While ruminating about this blatant injustice, I was reminded of a scene from Robert Bolt’s A Man for All Seasons, the marvelous play about Saint Thomas More and his conflict with the adulterous King Henry the Eighth. Near the end of the play, More is being held in the Tower of London, facing certain death if he does not recognize Henry’s marriage to Anne Boleyn. Margaret, More’s daughter, visits him in jail, and they have this short dialogue:
Margaret: In any State that was half good, you would be raised up high, not here, for what you’ve already done. It’s not your fault the State’s three-quarters bad. Then if you elect to suffer for it, you elect yourself a hero.
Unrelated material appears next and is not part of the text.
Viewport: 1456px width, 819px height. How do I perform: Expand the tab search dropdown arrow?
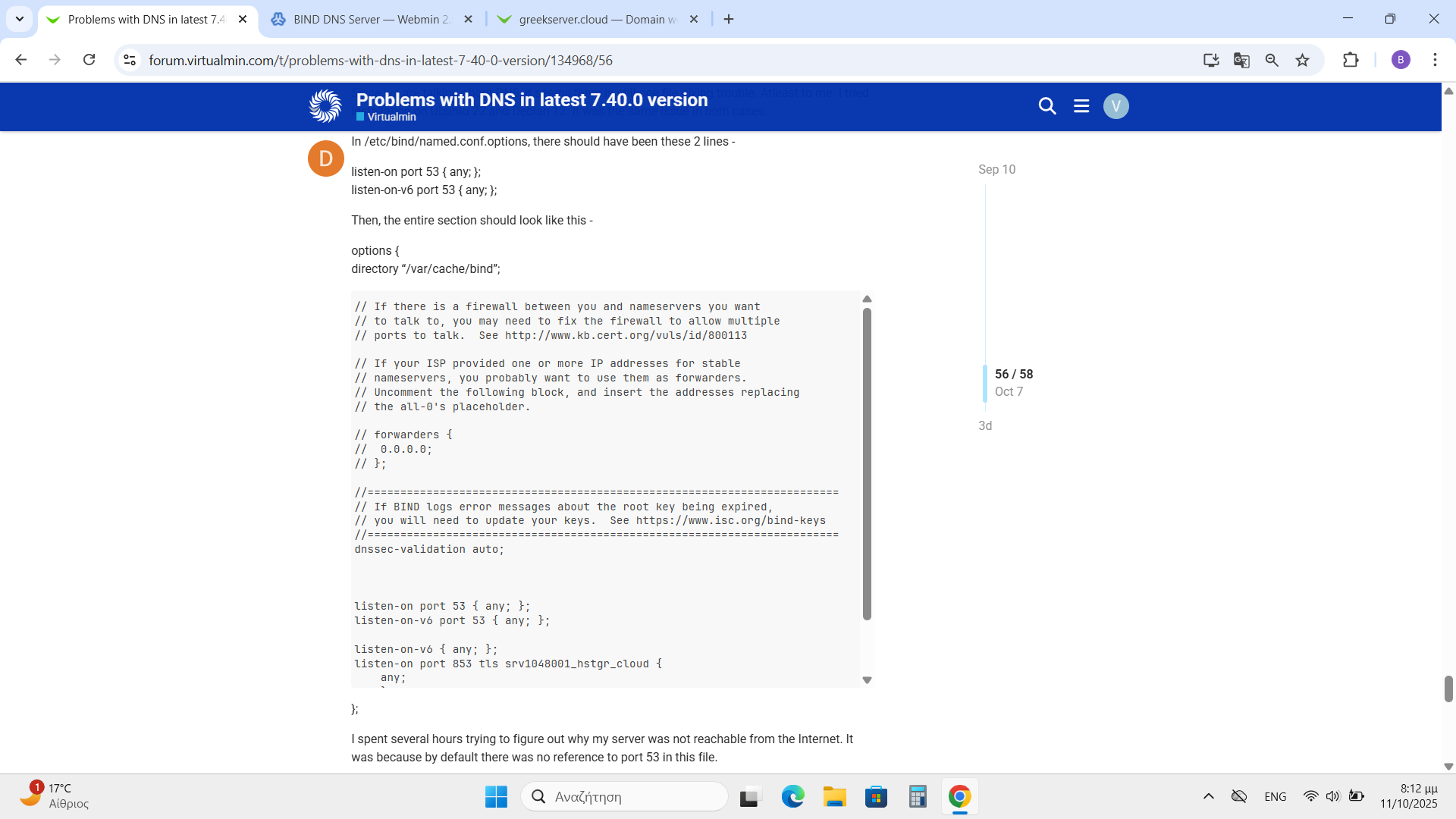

More: That’s very neat. But look now . . . If we lived in a State where virtue was profitable, common sense would make us good, and greed would make us saintly. And we’d live like animals or angels in the happy land that needs no heroes. But since in fact we see that avarice, anger, envy, pride, sloth, lust and stupidity commonly profit far beyond humility, chastity, fortitude, justice and thought, and have to choose, to be human at all . . . why then perhaps we must stand fast a little–even at the risk of being heroes.
Of course, More refused to acquiesce and was soon beheaded. But today the Church declares him both hero and saint. And with faith in God’s ultimate justice, I believe that thousands of pro-lifers, who have given so much of their lives to end the war against the unborn, will someday hear these words from their heavenly Father:
“Well done, my good and faithful servant.”
And then they, too, shall be finally and justly recognized as both heroes and saints.